■ WHAT YOU HAVE TO DO
Each entry needs to be repeated exactly, with nothing added or removed.

*** Opening of TASK MATERIAL ***

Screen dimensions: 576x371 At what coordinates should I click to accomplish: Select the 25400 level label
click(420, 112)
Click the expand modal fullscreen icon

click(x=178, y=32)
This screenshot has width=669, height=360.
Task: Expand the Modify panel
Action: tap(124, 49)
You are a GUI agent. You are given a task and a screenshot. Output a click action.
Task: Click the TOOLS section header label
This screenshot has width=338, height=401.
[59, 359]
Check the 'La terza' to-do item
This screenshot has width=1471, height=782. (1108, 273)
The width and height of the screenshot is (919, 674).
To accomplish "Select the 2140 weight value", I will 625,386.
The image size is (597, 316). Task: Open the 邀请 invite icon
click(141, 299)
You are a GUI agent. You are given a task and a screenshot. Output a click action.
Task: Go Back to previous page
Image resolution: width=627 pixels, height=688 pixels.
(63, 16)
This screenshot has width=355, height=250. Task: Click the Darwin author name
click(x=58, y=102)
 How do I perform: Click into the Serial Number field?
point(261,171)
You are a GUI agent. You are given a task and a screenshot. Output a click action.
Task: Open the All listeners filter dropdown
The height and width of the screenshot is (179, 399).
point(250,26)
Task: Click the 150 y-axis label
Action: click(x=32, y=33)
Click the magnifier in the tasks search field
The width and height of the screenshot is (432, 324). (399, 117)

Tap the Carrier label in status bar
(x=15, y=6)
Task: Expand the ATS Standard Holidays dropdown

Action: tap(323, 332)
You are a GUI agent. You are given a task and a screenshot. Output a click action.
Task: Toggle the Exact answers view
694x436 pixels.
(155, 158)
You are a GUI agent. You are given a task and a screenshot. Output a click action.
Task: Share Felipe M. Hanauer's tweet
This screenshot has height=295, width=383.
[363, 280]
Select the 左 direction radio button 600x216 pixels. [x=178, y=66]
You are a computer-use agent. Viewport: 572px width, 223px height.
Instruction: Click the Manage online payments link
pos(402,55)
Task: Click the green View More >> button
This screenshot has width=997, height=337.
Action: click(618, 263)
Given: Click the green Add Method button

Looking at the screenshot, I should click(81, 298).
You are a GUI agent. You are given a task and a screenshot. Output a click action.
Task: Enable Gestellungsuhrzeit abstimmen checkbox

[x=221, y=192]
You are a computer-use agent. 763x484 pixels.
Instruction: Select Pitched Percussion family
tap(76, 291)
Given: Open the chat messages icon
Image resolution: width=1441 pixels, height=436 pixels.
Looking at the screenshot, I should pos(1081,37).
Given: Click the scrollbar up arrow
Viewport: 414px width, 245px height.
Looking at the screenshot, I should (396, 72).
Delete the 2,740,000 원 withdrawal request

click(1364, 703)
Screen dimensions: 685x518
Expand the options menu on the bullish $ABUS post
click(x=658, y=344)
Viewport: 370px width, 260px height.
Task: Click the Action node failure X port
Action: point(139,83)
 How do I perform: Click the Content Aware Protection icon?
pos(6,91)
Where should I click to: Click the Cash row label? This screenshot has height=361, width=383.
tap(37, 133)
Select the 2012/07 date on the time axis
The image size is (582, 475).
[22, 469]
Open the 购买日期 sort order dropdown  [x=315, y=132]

*** Close of TASK MATERIAL ***

■ ANSWER TO THE PROBLEM
Screen dimensions: 576x371 At what coordinates should I click to accomplish: Select the 25400 level label
click(420, 112)
Click the expand modal fullscreen icon

click(x=178, y=32)
This screenshot has width=669, height=360.
Task: Expand the Modify panel
Action: tap(124, 49)
You are a GUI agent. You are given a task and a screenshot. Output a click action.
Task: Click the TOOLS section header label
This screenshot has width=338, height=401.
[59, 359]
Check the 'La terza' to-do item
This screenshot has width=1471, height=782. (1108, 273)
The width and height of the screenshot is (919, 674).
To accomplish "Select the 2140 weight value", I will 625,386.
The image size is (597, 316). Task: Open the 邀请 invite icon
click(141, 299)
You are a GUI agent. You are given a task and a screenshot. Output a click action.
Task: Go Back to previous page
Image resolution: width=627 pixels, height=688 pixels.
(63, 16)
This screenshot has width=355, height=250. Task: Click the Darwin author name
click(x=58, y=102)
 How do I perform: Click into the Serial Number field?
point(261,171)
You are a GUI agent. You are given a task and a screenshot. Output a click action.
Task: Open the All listeners filter dropdown
The height and width of the screenshot is (179, 399).
point(250,26)
Task: Click the 150 y-axis label
Action: click(x=32, y=33)
Click the magnifier in the tasks search field
The width and height of the screenshot is (432, 324). (399, 117)

Tap the Carrier label in status bar
(x=15, y=6)
Task: Expand the ATS Standard Holidays dropdown

Action: tap(323, 332)
You are a GUI agent. You are given a task and a screenshot. Output a click action.
Task: Toggle the Exact answers view
694x436 pixels.
(155, 158)
You are a GUI agent. You are given a task and a screenshot. Output a click action.
Task: Share Felipe M. Hanauer's tweet
This screenshot has height=295, width=383.
[363, 280]
Select the 左 direction radio button 600x216 pixels. [x=178, y=66]
You are a computer-use agent. Viewport: 572px width, 223px height.
Instruction: Click the Manage online payments link
pos(402,55)
Task: Click the green View More >> button
This screenshot has width=997, height=337.
Action: click(618, 263)
Given: Click the green Add Method button

Looking at the screenshot, I should click(81, 298).
You are a GUI agent. You are given a task and a screenshot. Output a click action.
Task: Enable Gestellungsuhrzeit abstimmen checkbox

[x=221, y=192]
You are a computer-use agent. 763x484 pixels.
Instruction: Select Pitched Percussion family
tap(76, 291)
Given: Open the chat messages icon
Image resolution: width=1441 pixels, height=436 pixels.
Looking at the screenshot, I should pos(1081,37).
Given: Click the scrollbar up arrow
Viewport: 414px width, 245px height.
Looking at the screenshot, I should (396, 72).
Delete the 2,740,000 원 withdrawal request

click(1364, 703)
Screen dimensions: 685x518
Expand the options menu on the bullish $ABUS post
click(x=658, y=344)
Viewport: 370px width, 260px height.
Task: Click the Action node failure X port
Action: point(139,83)
 How do I perform: Click the Content Aware Protection icon?
pos(6,91)
Where should I click to: Click the Cash row label? This screenshot has height=361, width=383.
tap(37, 133)
Select the 2012/07 date on the time axis
The image size is (582, 475).
[22, 469]
Open the 购买日期 sort order dropdown  [x=315, y=132]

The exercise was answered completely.